Menu yang disajikan, sesuai namanya kebanyakan adalah teh dan kopi. Makanan berat dan ringan pun bisa kita temui di sini. Varian latte seperti Red Velvet, Taro, Matcha, dan Chocolate dapat kita temukan. Minuman berbasis espreso ada Cappucino dan Americano.
Sedangkan untuk teh, kita bisa memilih Black Tea, Lychee, Peach, Chamomile, Earl Grey, dan Hibiscus. Namun yang perlu benar-benar dicoba adalah signature drink-nya; Cendol Susu, Cincau Susu, dan Strawberry Lemonade. Lezat dan segar. Harga dibanderol di Rp18.000-Rp28.000.

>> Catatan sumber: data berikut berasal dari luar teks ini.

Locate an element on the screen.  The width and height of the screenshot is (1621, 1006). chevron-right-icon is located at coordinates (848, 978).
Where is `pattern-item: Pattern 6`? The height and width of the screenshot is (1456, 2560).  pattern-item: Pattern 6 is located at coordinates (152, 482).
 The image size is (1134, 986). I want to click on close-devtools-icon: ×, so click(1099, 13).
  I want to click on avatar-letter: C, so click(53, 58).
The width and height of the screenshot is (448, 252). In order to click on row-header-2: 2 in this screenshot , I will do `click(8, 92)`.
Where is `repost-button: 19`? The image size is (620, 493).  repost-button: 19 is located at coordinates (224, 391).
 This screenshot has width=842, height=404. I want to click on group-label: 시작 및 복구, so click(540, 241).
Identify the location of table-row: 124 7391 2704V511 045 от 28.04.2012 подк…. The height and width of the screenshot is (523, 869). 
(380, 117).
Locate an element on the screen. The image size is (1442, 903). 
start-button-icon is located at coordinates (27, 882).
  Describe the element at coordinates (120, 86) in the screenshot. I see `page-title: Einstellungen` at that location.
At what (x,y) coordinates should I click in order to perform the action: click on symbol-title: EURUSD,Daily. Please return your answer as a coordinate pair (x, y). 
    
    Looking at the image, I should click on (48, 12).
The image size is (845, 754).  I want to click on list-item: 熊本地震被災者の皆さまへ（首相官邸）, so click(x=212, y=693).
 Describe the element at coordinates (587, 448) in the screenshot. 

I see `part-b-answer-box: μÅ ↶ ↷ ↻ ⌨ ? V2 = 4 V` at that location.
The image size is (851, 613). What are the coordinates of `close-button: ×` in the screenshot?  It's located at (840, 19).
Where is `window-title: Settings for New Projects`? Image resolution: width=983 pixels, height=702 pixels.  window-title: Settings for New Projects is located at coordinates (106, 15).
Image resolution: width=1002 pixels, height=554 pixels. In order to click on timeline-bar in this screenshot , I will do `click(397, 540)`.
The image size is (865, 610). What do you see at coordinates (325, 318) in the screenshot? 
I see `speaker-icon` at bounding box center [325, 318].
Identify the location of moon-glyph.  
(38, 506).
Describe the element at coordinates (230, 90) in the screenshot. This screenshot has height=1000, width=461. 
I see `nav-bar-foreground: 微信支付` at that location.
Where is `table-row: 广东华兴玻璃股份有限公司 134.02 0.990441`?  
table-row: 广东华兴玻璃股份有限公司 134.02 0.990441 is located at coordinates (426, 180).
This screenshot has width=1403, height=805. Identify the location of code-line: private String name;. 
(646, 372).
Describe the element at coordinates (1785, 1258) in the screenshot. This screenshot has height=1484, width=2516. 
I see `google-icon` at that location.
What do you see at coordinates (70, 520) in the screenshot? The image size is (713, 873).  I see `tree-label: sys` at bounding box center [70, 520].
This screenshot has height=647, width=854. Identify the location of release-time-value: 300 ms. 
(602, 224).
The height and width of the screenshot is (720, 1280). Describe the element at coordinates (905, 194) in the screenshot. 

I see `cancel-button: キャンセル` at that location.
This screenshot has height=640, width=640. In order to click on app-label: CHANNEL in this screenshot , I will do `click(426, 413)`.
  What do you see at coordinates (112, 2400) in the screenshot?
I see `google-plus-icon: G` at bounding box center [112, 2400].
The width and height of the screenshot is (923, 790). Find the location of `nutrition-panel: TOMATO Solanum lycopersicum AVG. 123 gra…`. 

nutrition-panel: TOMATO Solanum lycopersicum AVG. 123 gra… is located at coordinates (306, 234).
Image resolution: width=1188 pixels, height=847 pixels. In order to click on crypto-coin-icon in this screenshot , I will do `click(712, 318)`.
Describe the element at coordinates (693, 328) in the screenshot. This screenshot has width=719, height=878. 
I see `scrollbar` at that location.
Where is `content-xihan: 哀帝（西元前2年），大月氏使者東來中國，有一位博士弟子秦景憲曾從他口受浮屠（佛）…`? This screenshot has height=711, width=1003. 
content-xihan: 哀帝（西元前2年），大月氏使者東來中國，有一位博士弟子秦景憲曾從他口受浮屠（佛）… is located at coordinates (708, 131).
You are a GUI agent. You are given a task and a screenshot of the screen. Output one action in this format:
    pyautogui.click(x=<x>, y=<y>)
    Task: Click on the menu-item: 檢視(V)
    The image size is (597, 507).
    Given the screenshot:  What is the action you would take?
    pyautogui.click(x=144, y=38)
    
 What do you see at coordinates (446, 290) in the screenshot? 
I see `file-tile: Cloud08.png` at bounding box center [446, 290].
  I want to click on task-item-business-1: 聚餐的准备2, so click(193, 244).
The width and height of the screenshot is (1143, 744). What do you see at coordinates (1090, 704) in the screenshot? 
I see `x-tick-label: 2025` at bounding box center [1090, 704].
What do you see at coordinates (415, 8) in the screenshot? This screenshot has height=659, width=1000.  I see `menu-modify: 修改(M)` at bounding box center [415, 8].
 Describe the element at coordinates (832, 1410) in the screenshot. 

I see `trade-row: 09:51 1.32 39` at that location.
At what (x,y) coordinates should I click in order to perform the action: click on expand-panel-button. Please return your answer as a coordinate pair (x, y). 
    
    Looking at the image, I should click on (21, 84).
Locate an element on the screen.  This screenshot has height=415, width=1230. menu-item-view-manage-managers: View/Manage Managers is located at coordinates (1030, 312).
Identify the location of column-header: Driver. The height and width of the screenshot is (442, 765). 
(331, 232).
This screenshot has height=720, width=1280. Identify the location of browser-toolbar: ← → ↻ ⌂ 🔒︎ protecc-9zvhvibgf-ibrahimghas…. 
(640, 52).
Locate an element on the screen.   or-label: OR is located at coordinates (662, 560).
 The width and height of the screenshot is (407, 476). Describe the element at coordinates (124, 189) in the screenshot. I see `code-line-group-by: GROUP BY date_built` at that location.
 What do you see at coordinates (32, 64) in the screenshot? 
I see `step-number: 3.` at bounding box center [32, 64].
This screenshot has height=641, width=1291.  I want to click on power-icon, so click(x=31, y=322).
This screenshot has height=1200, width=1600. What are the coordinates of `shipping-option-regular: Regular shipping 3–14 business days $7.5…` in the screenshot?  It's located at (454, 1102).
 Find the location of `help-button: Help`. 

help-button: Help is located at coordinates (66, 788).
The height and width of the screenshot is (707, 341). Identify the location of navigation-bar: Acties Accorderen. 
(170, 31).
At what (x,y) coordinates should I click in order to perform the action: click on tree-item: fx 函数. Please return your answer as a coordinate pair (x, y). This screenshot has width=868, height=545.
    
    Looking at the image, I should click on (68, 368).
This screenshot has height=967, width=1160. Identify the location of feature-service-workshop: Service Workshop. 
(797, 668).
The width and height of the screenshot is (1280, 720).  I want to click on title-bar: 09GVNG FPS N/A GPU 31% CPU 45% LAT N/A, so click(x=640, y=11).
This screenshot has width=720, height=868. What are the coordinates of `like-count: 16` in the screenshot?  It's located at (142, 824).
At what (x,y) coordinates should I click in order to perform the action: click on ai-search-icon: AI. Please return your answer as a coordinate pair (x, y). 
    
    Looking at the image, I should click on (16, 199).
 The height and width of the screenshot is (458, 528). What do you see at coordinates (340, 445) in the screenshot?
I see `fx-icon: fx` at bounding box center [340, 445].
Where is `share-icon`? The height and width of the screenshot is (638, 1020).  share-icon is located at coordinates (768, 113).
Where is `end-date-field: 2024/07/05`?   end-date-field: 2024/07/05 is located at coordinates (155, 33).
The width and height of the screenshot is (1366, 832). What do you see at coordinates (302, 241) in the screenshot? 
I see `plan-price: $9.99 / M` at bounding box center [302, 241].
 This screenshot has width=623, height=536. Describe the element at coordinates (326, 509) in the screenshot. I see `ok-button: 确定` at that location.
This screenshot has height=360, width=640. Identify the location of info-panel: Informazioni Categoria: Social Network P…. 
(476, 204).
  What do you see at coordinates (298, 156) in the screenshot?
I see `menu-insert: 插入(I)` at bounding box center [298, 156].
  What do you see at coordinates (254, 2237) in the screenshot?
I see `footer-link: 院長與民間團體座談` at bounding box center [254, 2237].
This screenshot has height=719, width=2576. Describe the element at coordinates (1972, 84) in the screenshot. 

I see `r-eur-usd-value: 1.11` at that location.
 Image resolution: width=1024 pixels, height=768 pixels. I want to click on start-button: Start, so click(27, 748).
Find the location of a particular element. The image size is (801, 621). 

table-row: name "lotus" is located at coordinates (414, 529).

Sedangkan untuk menu makanan ada Cireng, Fench Fries, Potato Wedges, Mendoan, dan varian Rice Bowl (Beef Gyudon, Chicken and Salted Egg, Chicken Curry, Chicken Sambal Matah) di kisaran harga Rp23.000-Rp35.000.
Bagi yang ingin berkunjung, sungguh tidak sulit menemukan tempat ini karena kanopi jendela dan pintu berwarna merah dan neon box bulat berwarna merah cukup mencolok di antara gedung BNI dan Sonobudoyo eks KONI.
Waktu terbaik untuk mengunjungi tempat ini di pagi dan sore hari. Walau begitu, di siang hari pun tempat ini nyaman untuk dikunjungi.
Tidak membawa kendaraan bermotor nampaknya paling pas jika berkunjung. Namun, jika harus membawa kendaraan, parkirlah pada lokasi yang sudah semestinya (parkiran museum Sonobudoyo) atau di kantong parkir Malioboro sambil pelesir menyusuri Titik Nol.